The United States has implemented sweeping tariffs on over 60 countries, with China bearing the brunt at a staggering 104% tariff rate. This move is part of a broader trade policy shake-up that has triggered swift retaliatory measures and heightened tensions across global markets.
China has responded with 84% tariffs on U.S. imports, escalating the trade conflict. Other nations affected by the U.S. tariffs include:
Japan: 24%
Vietnam: 46%
Taiwan: 32%
European Union (EU): 20%
The European Union, in turn, has imposed 25% tariffs on €21 billion worth of U.S. goods, further intensifying trade disputes.
The U.S. recently introduced a 25% tariff on automobiles, which took effect last week, with a similar tariff on auto parts scheduled for implementation in May. Adding to the strain, the U.S. plans to terminate the de minimis exemption for Chinese e-commerce parcels in May—a significant blow to the air cargo market, which has relied heavily on e-commerce-driven growth in recent years.
The air cargo industry is closely monitoring these developments, with many experts predicting a decline in consumer demand and air cargo volumes due to increased prices.
“Global air cargo demand, already vulnerable to the U.S. actions, is expected to suffer further harm from retaliatory measures by other nations,” Xeneta noted in a recent market analysis.
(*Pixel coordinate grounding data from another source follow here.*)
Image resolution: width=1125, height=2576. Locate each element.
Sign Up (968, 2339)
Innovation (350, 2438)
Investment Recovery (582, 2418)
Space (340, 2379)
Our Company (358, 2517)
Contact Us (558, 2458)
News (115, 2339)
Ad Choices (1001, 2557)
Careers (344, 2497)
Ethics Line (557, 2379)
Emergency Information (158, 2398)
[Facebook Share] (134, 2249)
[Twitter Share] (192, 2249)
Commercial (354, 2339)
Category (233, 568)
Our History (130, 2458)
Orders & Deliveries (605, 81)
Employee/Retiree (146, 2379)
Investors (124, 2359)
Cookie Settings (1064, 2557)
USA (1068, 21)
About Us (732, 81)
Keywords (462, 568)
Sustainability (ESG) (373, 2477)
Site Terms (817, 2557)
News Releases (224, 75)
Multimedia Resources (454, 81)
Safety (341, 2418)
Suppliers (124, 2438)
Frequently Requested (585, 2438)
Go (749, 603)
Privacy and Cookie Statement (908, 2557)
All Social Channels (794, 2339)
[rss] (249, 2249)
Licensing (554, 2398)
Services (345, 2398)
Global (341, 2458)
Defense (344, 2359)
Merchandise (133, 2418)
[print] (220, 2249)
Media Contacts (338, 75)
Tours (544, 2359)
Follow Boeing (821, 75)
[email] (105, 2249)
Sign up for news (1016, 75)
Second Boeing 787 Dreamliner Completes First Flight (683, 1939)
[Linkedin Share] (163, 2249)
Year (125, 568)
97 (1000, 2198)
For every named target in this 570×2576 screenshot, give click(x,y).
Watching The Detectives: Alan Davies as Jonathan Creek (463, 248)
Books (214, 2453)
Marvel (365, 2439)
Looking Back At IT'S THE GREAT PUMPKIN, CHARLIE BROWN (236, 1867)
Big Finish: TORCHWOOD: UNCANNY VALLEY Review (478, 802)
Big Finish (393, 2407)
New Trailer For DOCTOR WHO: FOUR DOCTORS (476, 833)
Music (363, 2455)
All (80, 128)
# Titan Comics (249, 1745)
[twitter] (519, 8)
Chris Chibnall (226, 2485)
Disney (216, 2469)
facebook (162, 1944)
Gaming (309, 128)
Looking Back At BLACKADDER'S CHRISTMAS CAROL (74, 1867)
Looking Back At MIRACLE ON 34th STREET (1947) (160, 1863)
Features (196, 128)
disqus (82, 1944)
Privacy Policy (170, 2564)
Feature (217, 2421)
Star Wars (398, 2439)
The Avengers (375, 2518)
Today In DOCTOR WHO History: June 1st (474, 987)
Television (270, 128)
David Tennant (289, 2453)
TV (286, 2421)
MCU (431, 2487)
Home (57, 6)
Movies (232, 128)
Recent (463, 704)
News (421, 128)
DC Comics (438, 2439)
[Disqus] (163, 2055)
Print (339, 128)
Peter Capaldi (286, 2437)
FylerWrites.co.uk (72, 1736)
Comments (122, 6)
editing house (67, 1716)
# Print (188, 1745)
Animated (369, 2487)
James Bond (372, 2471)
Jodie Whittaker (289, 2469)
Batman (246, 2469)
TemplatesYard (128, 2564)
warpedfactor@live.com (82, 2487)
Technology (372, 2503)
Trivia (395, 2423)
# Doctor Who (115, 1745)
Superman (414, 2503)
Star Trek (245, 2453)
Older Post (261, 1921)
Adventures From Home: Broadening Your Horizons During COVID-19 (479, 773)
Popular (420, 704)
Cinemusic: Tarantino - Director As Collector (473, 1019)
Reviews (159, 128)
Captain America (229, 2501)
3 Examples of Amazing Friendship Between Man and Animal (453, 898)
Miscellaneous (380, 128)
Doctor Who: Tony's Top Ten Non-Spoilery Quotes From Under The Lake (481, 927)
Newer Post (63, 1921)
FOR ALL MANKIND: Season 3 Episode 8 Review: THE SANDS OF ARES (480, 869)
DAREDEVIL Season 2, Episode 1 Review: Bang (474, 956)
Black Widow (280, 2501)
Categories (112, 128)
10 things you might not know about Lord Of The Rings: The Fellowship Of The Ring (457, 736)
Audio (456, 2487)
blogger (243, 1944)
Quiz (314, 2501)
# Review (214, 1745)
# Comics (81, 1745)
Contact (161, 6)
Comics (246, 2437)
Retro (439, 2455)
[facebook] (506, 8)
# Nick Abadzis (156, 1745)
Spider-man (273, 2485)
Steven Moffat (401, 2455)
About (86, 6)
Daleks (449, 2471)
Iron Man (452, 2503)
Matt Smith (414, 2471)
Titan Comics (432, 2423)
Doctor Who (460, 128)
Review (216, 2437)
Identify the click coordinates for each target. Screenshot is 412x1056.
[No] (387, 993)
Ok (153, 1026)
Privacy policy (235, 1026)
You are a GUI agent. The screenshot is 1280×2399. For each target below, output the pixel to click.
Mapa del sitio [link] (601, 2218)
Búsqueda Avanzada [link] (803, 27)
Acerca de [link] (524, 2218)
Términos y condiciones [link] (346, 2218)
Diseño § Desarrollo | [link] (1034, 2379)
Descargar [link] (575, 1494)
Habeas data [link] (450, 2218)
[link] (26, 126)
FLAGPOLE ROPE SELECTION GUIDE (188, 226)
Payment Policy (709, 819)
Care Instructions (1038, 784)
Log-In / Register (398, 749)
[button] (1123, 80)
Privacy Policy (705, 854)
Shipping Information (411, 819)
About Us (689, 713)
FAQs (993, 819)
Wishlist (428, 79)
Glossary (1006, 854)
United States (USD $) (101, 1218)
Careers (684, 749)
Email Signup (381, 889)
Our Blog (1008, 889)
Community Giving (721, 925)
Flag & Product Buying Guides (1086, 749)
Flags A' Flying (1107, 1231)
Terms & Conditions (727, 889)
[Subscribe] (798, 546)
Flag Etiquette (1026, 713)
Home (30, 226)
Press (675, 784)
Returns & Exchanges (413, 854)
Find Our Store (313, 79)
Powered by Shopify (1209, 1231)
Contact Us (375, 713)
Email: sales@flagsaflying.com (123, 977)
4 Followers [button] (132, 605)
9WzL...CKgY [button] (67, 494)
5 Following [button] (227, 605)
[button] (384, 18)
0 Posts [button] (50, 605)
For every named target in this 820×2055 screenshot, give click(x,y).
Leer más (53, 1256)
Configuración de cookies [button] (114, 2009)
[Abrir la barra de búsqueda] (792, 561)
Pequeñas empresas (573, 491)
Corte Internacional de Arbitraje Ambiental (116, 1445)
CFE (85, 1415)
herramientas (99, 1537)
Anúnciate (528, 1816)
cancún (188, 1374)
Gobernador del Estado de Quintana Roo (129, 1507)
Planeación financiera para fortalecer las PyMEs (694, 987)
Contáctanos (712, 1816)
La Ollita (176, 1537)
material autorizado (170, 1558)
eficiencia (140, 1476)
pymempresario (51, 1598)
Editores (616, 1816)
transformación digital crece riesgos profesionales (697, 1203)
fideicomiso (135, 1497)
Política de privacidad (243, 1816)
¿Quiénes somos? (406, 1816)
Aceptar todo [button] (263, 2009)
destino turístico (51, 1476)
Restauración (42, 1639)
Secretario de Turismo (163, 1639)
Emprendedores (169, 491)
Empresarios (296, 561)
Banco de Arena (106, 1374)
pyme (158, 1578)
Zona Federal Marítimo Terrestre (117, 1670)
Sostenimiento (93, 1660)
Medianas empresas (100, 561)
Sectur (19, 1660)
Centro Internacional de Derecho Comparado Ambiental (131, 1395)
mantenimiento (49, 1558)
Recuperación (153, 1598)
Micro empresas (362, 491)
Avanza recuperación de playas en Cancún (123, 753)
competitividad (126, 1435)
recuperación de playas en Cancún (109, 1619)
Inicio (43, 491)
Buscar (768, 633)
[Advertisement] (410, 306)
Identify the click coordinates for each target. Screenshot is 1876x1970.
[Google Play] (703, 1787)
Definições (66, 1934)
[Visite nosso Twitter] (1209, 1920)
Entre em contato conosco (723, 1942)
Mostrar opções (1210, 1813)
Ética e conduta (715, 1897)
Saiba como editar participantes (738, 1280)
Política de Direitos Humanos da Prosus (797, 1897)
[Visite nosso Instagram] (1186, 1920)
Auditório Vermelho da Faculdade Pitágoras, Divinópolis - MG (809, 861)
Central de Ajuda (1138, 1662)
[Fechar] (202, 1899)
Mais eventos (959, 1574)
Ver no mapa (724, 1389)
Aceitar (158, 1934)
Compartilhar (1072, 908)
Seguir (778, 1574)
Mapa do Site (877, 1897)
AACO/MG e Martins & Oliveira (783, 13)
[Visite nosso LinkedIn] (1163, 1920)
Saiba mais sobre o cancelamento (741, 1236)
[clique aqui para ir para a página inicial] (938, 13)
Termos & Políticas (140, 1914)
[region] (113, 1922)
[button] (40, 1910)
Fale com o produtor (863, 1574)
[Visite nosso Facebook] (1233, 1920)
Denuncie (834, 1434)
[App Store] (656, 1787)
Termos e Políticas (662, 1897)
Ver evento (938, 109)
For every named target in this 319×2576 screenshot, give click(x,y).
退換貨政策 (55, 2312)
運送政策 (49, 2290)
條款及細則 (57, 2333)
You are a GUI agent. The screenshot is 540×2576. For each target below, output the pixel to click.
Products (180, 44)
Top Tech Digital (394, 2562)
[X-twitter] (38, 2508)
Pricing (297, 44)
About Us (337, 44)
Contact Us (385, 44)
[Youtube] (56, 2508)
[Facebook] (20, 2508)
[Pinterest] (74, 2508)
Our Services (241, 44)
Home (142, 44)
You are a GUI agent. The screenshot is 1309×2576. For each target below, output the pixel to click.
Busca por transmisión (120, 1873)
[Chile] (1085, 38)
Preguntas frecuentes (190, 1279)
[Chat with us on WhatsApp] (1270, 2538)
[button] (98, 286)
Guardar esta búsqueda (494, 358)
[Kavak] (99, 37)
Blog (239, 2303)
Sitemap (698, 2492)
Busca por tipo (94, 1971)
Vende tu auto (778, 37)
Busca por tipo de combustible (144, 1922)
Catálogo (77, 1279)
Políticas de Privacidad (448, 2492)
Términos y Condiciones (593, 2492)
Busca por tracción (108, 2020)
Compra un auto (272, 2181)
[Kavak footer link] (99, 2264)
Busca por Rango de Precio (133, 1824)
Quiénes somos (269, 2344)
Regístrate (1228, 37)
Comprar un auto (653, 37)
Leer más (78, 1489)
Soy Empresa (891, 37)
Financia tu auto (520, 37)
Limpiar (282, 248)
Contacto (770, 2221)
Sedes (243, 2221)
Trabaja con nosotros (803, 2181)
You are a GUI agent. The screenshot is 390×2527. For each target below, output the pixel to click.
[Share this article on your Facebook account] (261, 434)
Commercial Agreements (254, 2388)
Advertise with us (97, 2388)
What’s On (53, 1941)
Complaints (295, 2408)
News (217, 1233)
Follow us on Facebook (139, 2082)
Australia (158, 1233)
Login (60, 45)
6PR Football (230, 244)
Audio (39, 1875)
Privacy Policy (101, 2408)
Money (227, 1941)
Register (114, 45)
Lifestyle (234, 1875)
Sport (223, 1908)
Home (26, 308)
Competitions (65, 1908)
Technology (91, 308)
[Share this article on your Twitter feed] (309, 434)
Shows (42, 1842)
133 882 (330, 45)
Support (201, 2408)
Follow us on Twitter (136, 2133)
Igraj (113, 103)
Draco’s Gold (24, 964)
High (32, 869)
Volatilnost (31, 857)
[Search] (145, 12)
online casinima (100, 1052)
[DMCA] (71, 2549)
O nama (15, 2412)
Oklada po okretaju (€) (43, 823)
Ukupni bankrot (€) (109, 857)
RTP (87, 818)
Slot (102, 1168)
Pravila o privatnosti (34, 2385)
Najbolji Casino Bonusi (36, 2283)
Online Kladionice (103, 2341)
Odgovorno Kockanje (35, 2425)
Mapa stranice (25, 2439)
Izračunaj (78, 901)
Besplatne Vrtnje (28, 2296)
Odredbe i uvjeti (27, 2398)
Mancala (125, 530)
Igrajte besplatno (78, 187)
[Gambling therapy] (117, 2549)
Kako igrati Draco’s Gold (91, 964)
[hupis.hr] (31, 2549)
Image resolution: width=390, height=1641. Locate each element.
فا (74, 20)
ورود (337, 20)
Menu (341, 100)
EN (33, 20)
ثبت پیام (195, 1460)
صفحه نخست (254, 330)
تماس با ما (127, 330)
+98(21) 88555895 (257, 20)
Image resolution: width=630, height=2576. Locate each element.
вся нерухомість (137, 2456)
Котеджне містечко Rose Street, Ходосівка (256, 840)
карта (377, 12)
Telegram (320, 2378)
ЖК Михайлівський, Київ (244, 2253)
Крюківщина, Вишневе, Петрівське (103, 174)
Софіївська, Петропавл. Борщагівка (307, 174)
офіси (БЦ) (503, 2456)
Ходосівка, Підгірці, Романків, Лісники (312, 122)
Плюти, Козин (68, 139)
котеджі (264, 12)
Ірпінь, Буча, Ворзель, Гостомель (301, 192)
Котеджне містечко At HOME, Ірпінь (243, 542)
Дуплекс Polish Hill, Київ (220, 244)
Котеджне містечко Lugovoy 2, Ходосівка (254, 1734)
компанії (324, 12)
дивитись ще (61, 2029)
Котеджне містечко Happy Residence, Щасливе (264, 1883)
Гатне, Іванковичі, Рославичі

Freightos, a leading freight rate portal, highlighted the uncertainty caused by these tariffs:
“In addition to roiling markets and increasing the likelihood of recession, the plan is creating significant confusion for supply chains. Questions remain about whether these measures are protectionist or aimed at removing foreign trade barriers, and whether they are long-term or temporary in nature.”
Despite these challenges, the air cargo market has seen a short-term surge in demand, as importers rush to beat the tariff deadlines. This trend may continue into May, ahead of the upcoming changes to auto part tariffs and the e-commerce exemption.
However, the constant shifts in tariff policies are complicating forward planning for airlines, freight forwarders, and shippers. According to the TAC Index, e-commerce Block Space Agreements scheduled for May are already being canceled, although rates for May shipments were still rising as of last week.
Neil Wilson, editor of the TAC Index, expressed concern over the planning difficulties posed by the volatile trade environment:
“The frequent changes to tariffs make it challenging for market participants—including airlines, forwarders, and shippers—to plan ahead with confidence. This is compounded by the uncertainty surrounding the potential responses of other trading partners. Meanwhile, pessimism about the global economy is deepening, with expectations of U.S. growth declining.”
As the global trade landscape continues to evolve, air cargo stakeholders face mounting uncertainties and disruptions. The combined effects of escalating tariffs, retaliatory measures, and shifting economic expectations are reshaping market dynamics, underscoring the need for agility and adaptability in the months ahead.